問題 A: 掲載文の「熱流体機器の運転条件算出装置、熱流体機器」から始まって「器の運転条件算出方法である。」までの部分を、一字も変えずに書き写してください。
問題 B:
掲載文について、次の問いに答えてください。
(i) 【目的】では、運転条件を何から算出するとしていますか。
(ii) 【背景技術】では、熱流体の例として何が挙げられていますか。
(iii) 許容熱応力算出手順では、許容熱応力と一緒に何を算出しますか。

掲載文:
----------------------------------------
説明

熱流体機器の運転条件算出装置、熱流体機器の運転条件算出方法およびコンピュータプログラム

【目的】 所定の熱流体機器に関する合理的な運転条件を熱疲労から算出可能な熱流体機器の運転条件算出装置を提供する。
【構成】 熱流体機器に関する基本モデルに関するモデルデータを予め記憶している基本モデル記憶手順と、基本モデルに関する基礎データの入力を受信する基礎データ受信手順と、受信した基礎データに基づいて所定の無次元化応力演算を行う無次元化応力解析手順と、予め記憶している疲労強度データと実際の起動停止回数とを用いて許容熱応力とビオ数を算出する許容熱応力算出手順と、その許容熱応力とビオ数を用いて熱伝達条件を決定する熱伝達条件決定手順とを備えた熱流体機器の運転条件算出方法である。

【発明の詳細な説明】
【技術分野】
【0001】
本発明は、熱応力が繰り返される流体機器に関して、これまでよりも適切な起動条件を探る技術に関する。
【背景技術】
【0002】
発電機器、化学プラントなどの多くの産業用機器において、水蒸気などの熱流体を扱うことは非常に多い。熱流体を扱う機器においては、運転停止状態から起動させて安定運転をさせたり、安定運転から運転を停止させるといったことは繰り返し行われる。運転状態の変化が繰り返されるということは、非定常な熱応力が繰り返し発生することとなり、その結果、当該機器に対して疲労破損を考慮しなければならないこととなる。
----------------------------------------
提供データ:
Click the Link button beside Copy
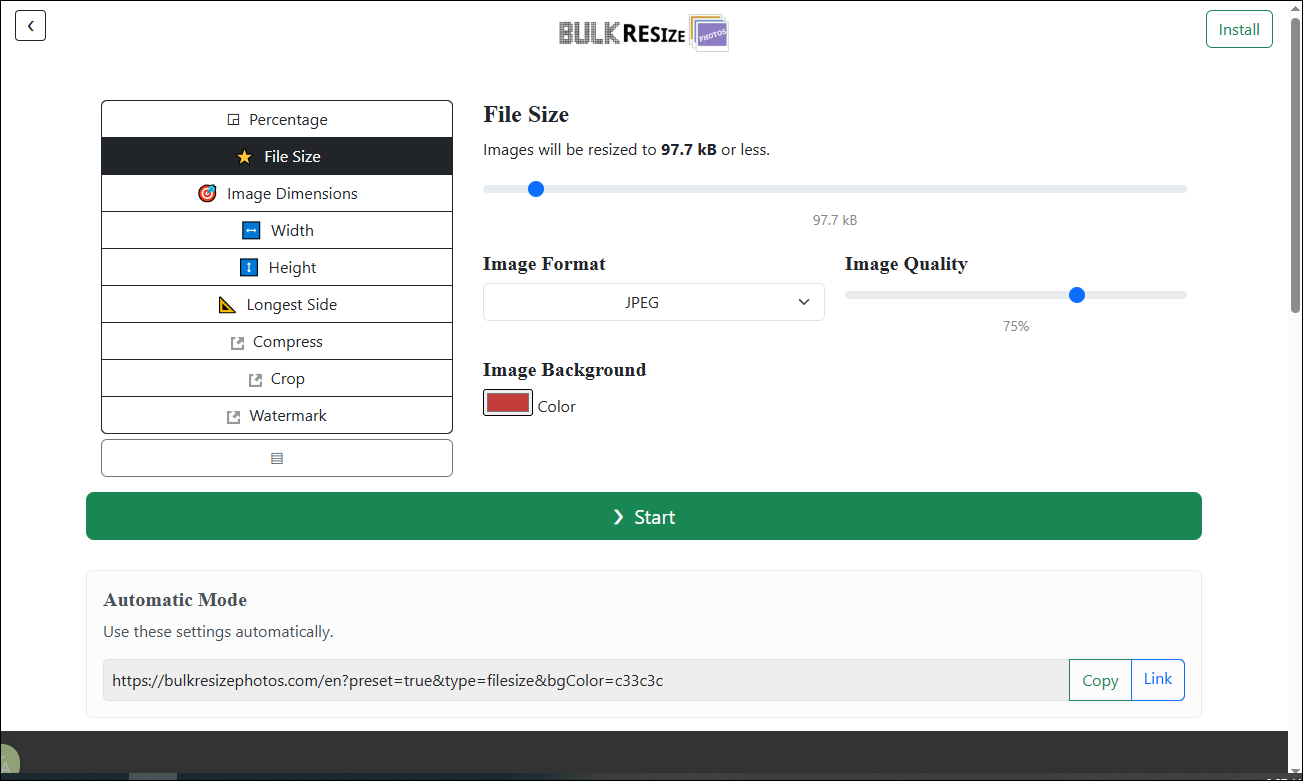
----------------------------------------
解答 A:
熱流体機器の運転条件算出装置、熱流体機器の運転条件算出方法およびコンピュータプログラム

【目的】 所定の熱流体機器に関する合理的な運転条件を熱疲労から算出可能な熱流体機器の運転条件算出装置を提供する。
【構成】 熱流体機器に関する基本モデルに関するモデルデータを予め記憶している基本モデル記憶手順と、基本モデルに関する基礎データの入力を受信する基礎データ受信手順と、受信した基礎データに基づいて所定の無次元化応力演算を行う無次元化応力解析手順と、予め記憶している疲労強度データと実際の起動停止回数とを用いて許容熱応力とビオ数を算出する許容熱応力算出手順と、その許容熱応力とビオ数を用いて熱伝達条件を決定する熱伝達条件決定手順とを備えた熱流体機器の運転条件算出方法である。

解答 B:
(i) 熱疲労
(ii) 水蒸気
(iii) ビオ数